Sunday, November 18, 2007

inscrutable occidentals

Was watching Fistful of Dollars and For a Few Dollars More again for a piece I'm writing for The Believer on sequels. The DVDs have interviews with Christopher Frayling, Leone's biographer; Frayling talks about the acting style of Gian Maria Volonte, the bad guy. Volonte, he says, had had a distinguished career on the stage and had an extremely theatrical, flamboyant style which stood in sharp contrast to the laconic, understated style of Eastwood; by the time Leone made For a Few Dollars More he was starting to get irritated by the excesses of Volonte, to the point of having him make multiple takes of the same scene to wear him down. I'd always heard the same thing of Leone's method in directing Rod Steiger in Fistful of Dynamite: Steiger would put in an explosive performance and Leone would say: That's amazing, Rod, absolutely amazing, could you do that for me just one more time? And he would have Steiger do the scene again and again until he was worn out and the performance was what Leone was looking for.

Interesting because so radically different from Kurosawa's use of Mifune (star of Yojimbo, the film which inspired Fistful of Dollars). When Kurosawa first saw Mifune's audition for the studio's talent search Mifune was hurling himself around the stage in a frenzy, like a wild animal; Kurosawa knew he would offend the studio aparatchiks and made a personal appeal to the jury to give this extraordinary talent a chance.

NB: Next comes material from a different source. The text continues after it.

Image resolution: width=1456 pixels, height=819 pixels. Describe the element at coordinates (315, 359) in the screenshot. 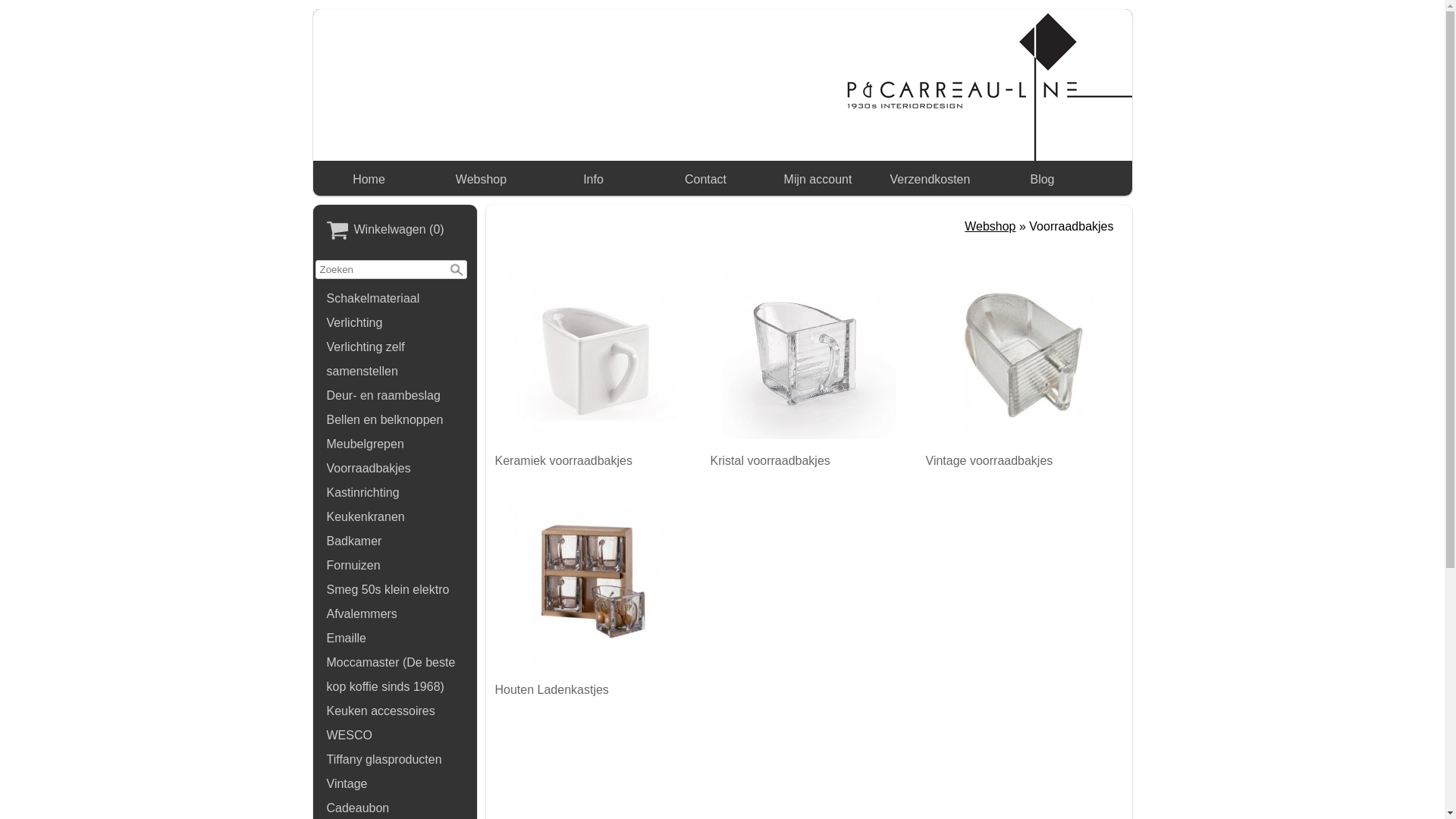

I see `'Verlichting zelf samenstellen'` at that location.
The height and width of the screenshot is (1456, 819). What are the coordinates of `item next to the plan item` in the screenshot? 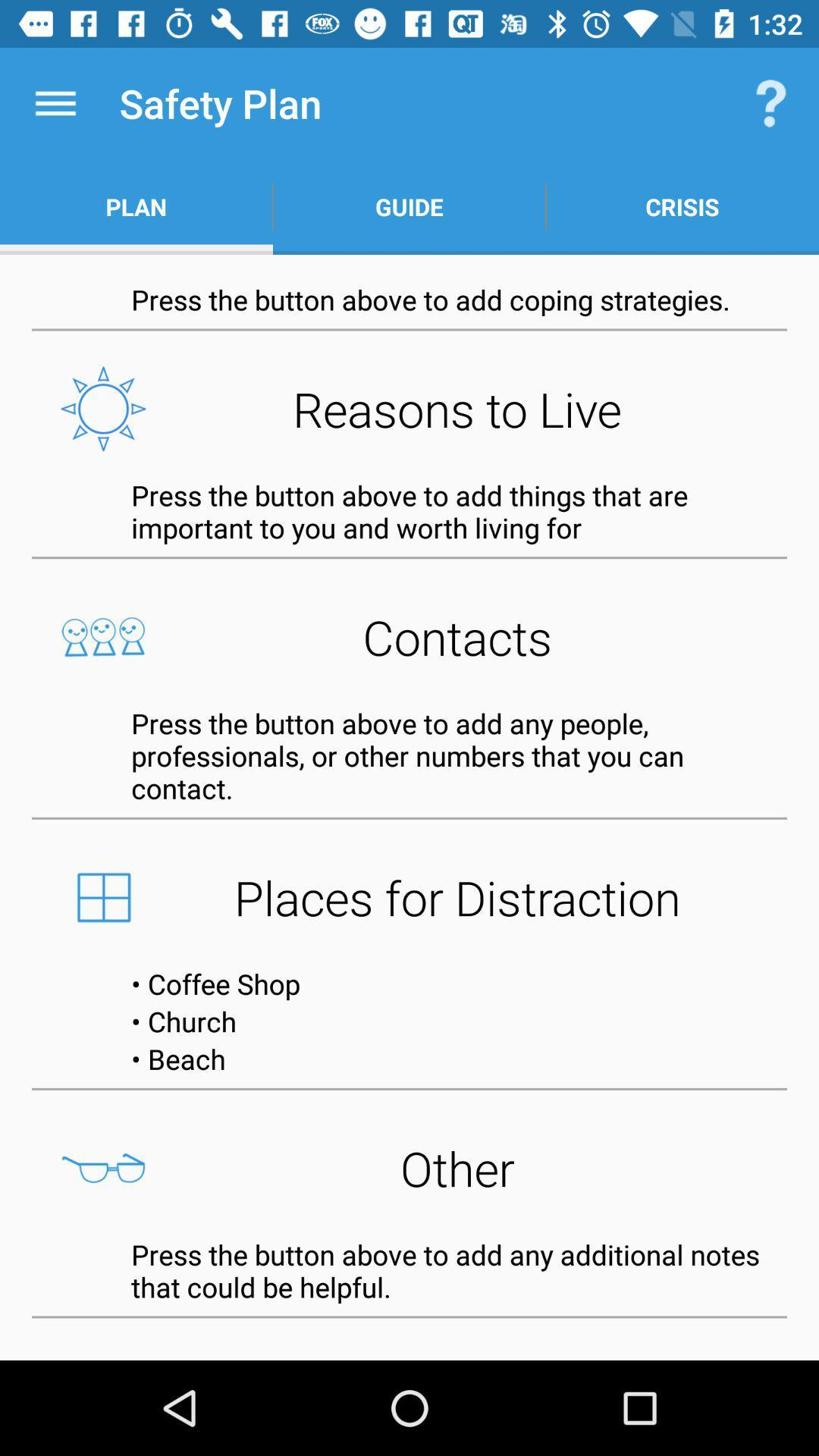 It's located at (410, 206).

When he used Mifune in Drunken Angel, with Shimura Takashi, he commented that Mifune's performance threw off the balance of the film - Shimura, as the alcoholic doctor, was excellent, but Mifune was completely overpowering.

And yet a film director can rejoice over a marvelous asset only to have it turn into a terrible burden. If I let Mifune in his role of the gangster become too attractive, the balance with his adversary, the doctor played by Shimura Takashi, would be destroyed. If this should occur, the result would be a distortion of the film's overall structure. Yet to suppress Mifune's attractiveness at the blossoming point of his career because of the need for balance in the structure of my film would be a waste. And in fact Mifune's attraction was something his innate and powerful qualities pushed unwittingly to the fore; there was no way to prevent him from emerging as too attractive on the screen other than keeping him off the screen. I was caught in a real dilemma. Mifune's attractiveness gave me joy and pain at the same time.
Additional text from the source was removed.